The Nasa Earth photos show 'heightened fire activity in Northwestern India as farmers burn off excess paddy straw after the rice harvest'

While Diwali, which spooks India’s judiciary, celebrities, NGT and other environmentalists with its firecrackers, is about three weeks behind us, Delhi continues to be polluted by smoke emanating from the burning stubbles in the fields of Punjab and Haryana, even as Union Minister for Agriculture Narendra Singh Tomar has given the farmers a clean chit.
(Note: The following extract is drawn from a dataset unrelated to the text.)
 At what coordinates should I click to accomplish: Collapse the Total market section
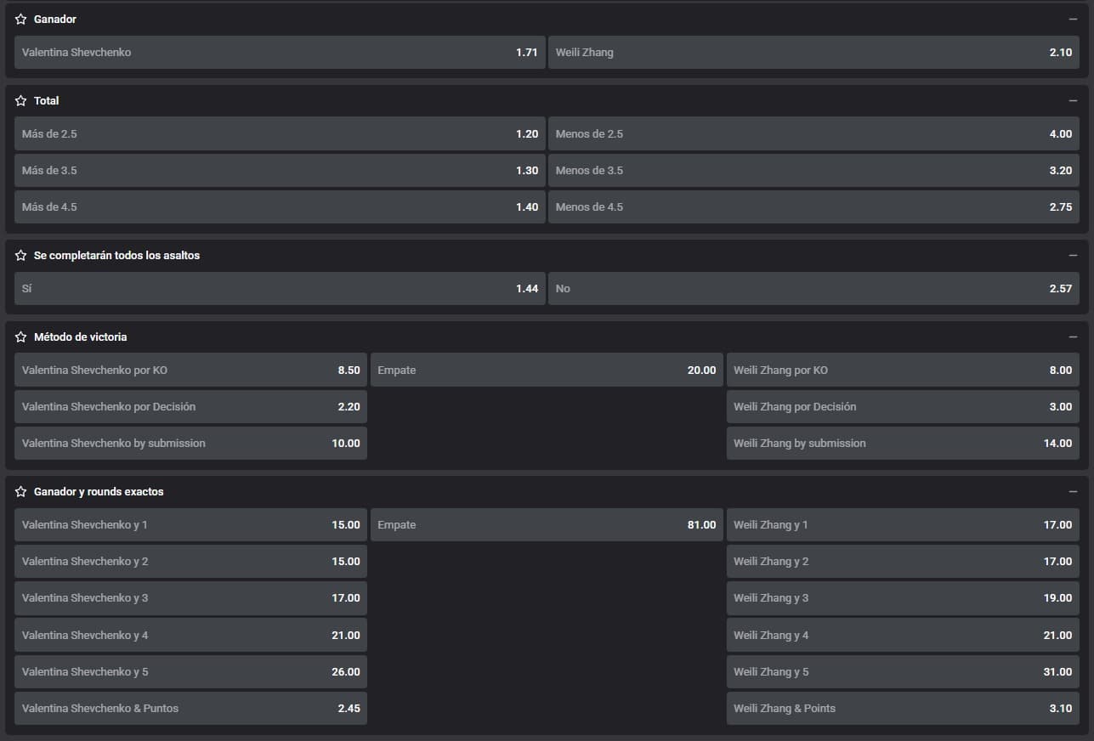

But the now is so bad that it is visible from space, shows images posted by American space agency Nasa that has also identified the cause.

The Nasa Earth photos show “heightened activity in Northwestern India as farmers burn off excess paddy straw after the rice harvest”. Farmers in Punjab and Haryana use fire as a quick and cheap way to get rid of stubble while making the land more fertile at the same time.

In a blog, Nasa has said that while the lingering monsoon rains have kept activity at low levels for a few weeks longer than usual, on 11 November, the agency’s Visible Infrared Imaging Radiometer Suite (VIIRS) on the Suomi NPP satellite acquired a natural-colour image of a river of smoke streaming from fires in Punjab and Haryana towards Delhi.

The blog said that fires in northern Pakistan likely aggravated the situation.

“Looking at the size of the plume on November 11 and the population density in this area, I would say that a conservative estimate is that at least 22 million people were affected by smoke on this one day,” Pawan Gupta, a Universities Space Research Association (USRA) scientist at the Marshall Space Flight Center of Nasa said in the blog post.

In a thread, The Weather Channel India explained the whole phenomenon, citing the image from Nasa. “The images captured by @NASA underline the magnitude of the #StubbleBurning problem by depicting a massive “river of smoke” originating from fires in Punjab, Haryana and even north Pakistan, stretching towards Delhi,” The Weather Channel India’s Twitter thread said.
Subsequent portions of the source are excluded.